Skype is not new to me. It is not something I use personally because I am fine just speaking to friends and family without the visual aspects it offers. The message feature is similar to other texting features on other devices. It is easier for me to just use the phone and the handy quick text list I have there with half phrases ready to go. There is not anyone I care about who has been far away for a really long time. If I missed seeing someone, I might have a desire to Skype. Besides, the iPad offers face time which is super easy. I must confess that I usually use “talk time” to clean out a junk drawer, empty or fill the dishwasher and complete a dozen other mindless chores. I would not want to Skype while scrubbing a counter or floor!
I have Skype on the desktop at school. Recently, while completing this class Skype assignment, I ran into frustrations because I had to ask for password assistance since I have it on autopilot at school. I also discovered I needed to use an administrator’s code that I did not have handy in order to download on the laptop I was using. I could access the account but could not make a connection. Finally, after getting the Skype app downloaded on the iPad and actually making a connection to a colleague who happened to be online and was kindly attempting to politely make an appointment to Skype, we ran into some sort of tech difficulties. I could not hear the voice of my colleague although it was nice to actually see the person. We ended up using the chat feature. I do have that nice visual in my head of a kind face when I read his engaging blog!
At school the Skype feature is ready to go and attached to an interactive white board for easy viewing in the classroom and also in the social room on a full auditorium screen.

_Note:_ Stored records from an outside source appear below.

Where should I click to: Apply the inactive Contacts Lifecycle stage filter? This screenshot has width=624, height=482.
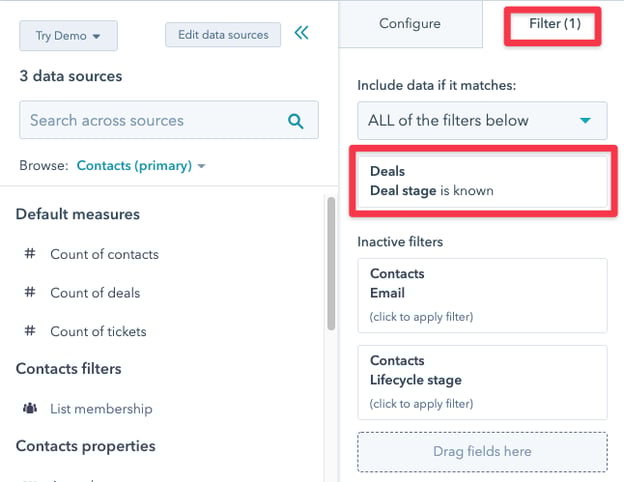[x=482, y=382]
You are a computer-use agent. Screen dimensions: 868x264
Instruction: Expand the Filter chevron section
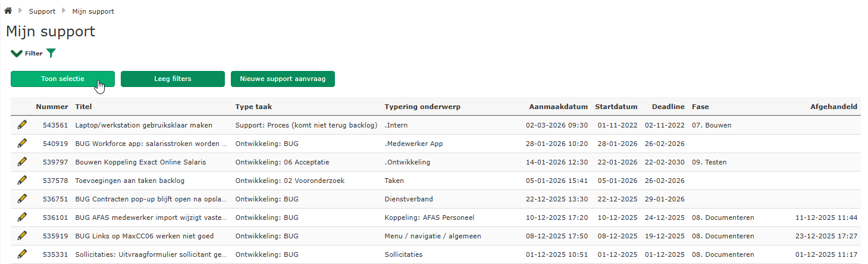point(17,53)
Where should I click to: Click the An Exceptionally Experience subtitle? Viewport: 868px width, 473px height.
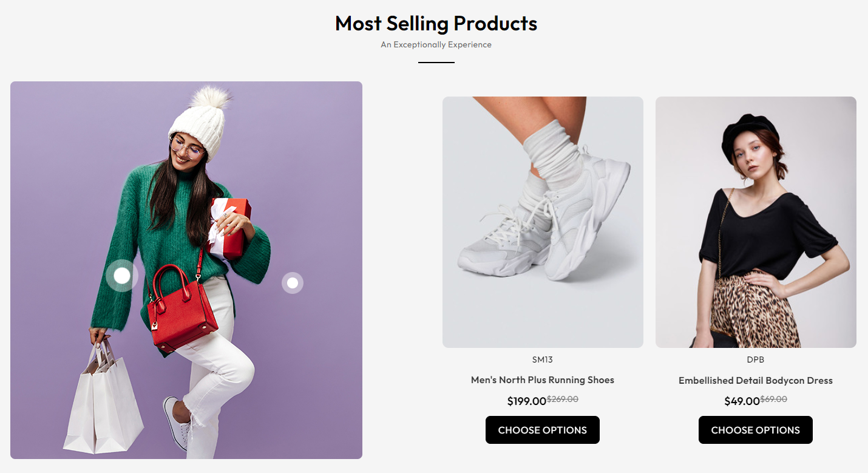click(436, 44)
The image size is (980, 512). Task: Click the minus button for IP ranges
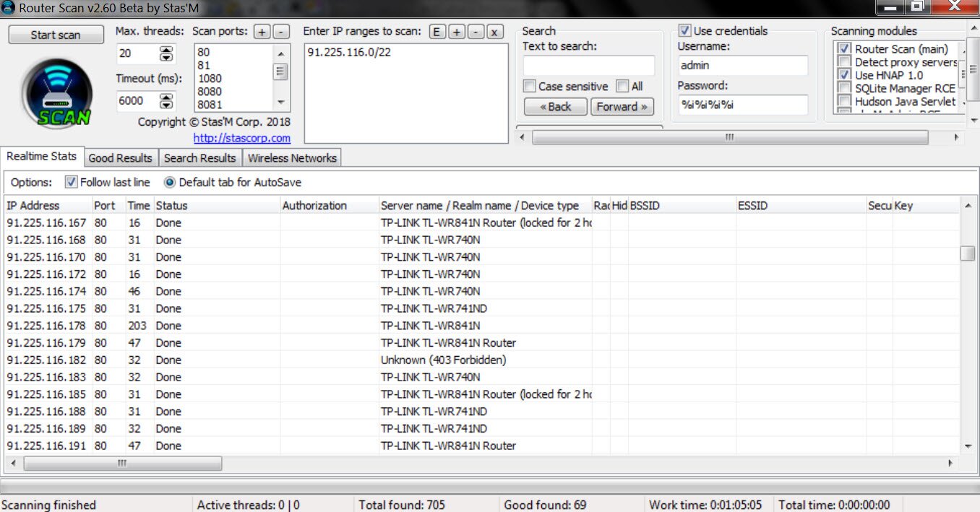476,32
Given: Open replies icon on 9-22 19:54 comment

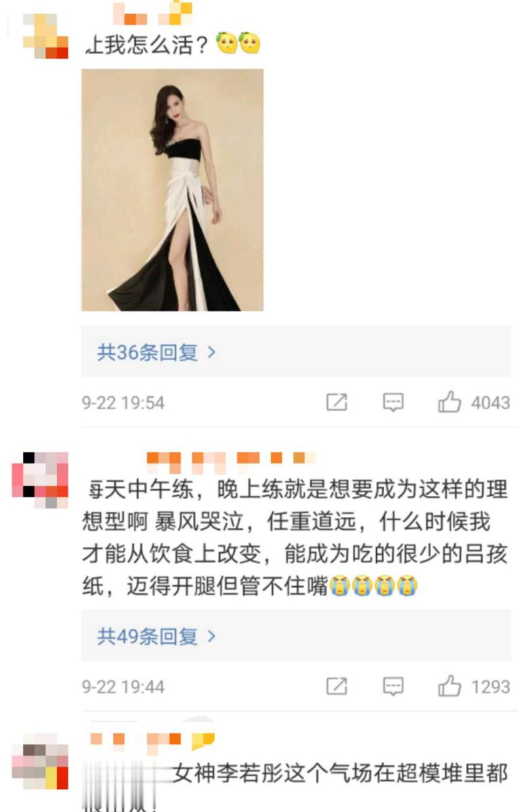Looking at the screenshot, I should point(393,402).
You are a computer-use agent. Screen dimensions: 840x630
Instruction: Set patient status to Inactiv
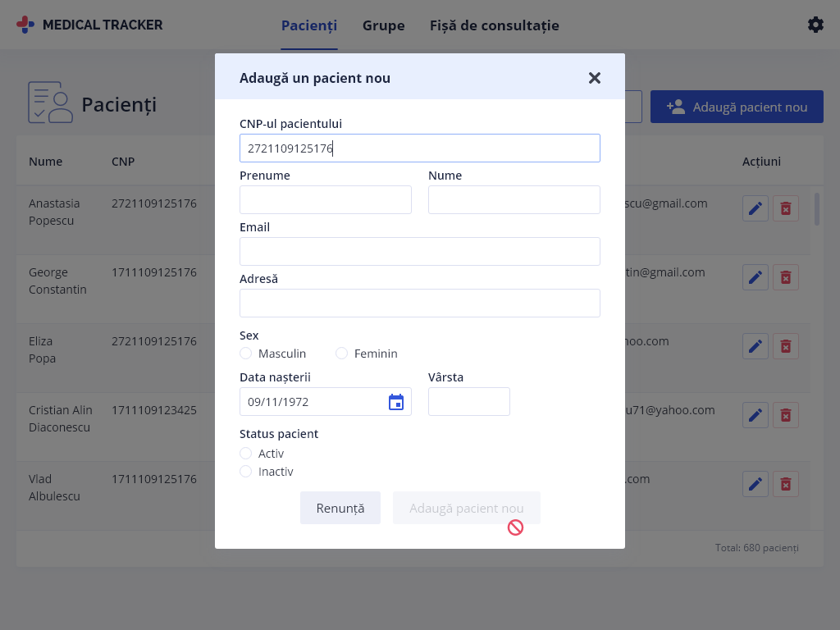[x=245, y=472]
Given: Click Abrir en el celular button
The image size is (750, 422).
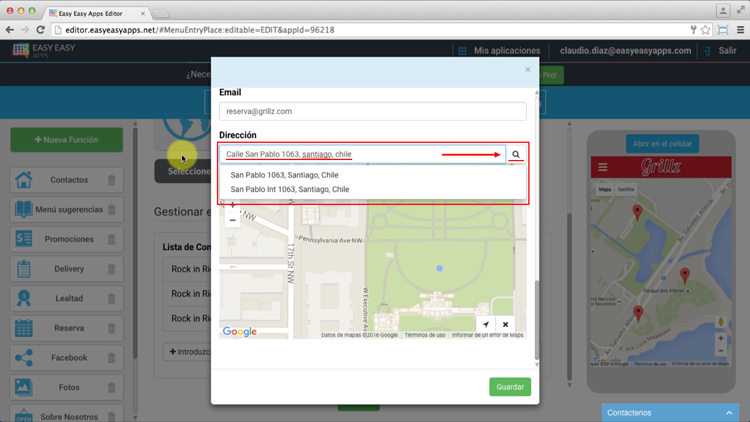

There is also an IT person to assist teachers to assure a “no frustration” experience. Skype has been used at my school to sing with buddies in Costa Rica. Students have practiced language skills by Skype with classes in Switzerland and Columbia, discovering both similarities and differences in cultures and educational systems. When a teacher was in the Czech Republic, she used Skype to let us know what sights she was viewing. While participating in a Fair Trade event, several schools, including ours, ate fair trade bananas together and got to meet. Sometimes alums, like one who completed astronaut training at NASA, are the guest experts via Skype. The Center for Interactive Learning and Collaboration (cilc) has also been a source for learning initiatives. We have used Skype to host music, theater, author talks, virtual field trips and other types of assemblies. These opportunities have enriched students and helped create connections and communication in a way that just reading or seeing pictures could not. It is great for students to be able to ask and answer questions. It really makes all of us feel like participants.
The school has used Skype for professional development opportunities as well. Some years back, when we were receiving feedback for re-certification, the outside team communicated to faculty and staff via Skype because of the forecast of inclement weather. I think Skype is great for professional development because it creates an easy way to have conversations and discussions minus the travel expense. It is also a way to screen and interview individuals and groups who might come to the school.It is a way to build professional collaborative learning networks.
I think Skype is useful and definitely has a place in schools for students and teachers.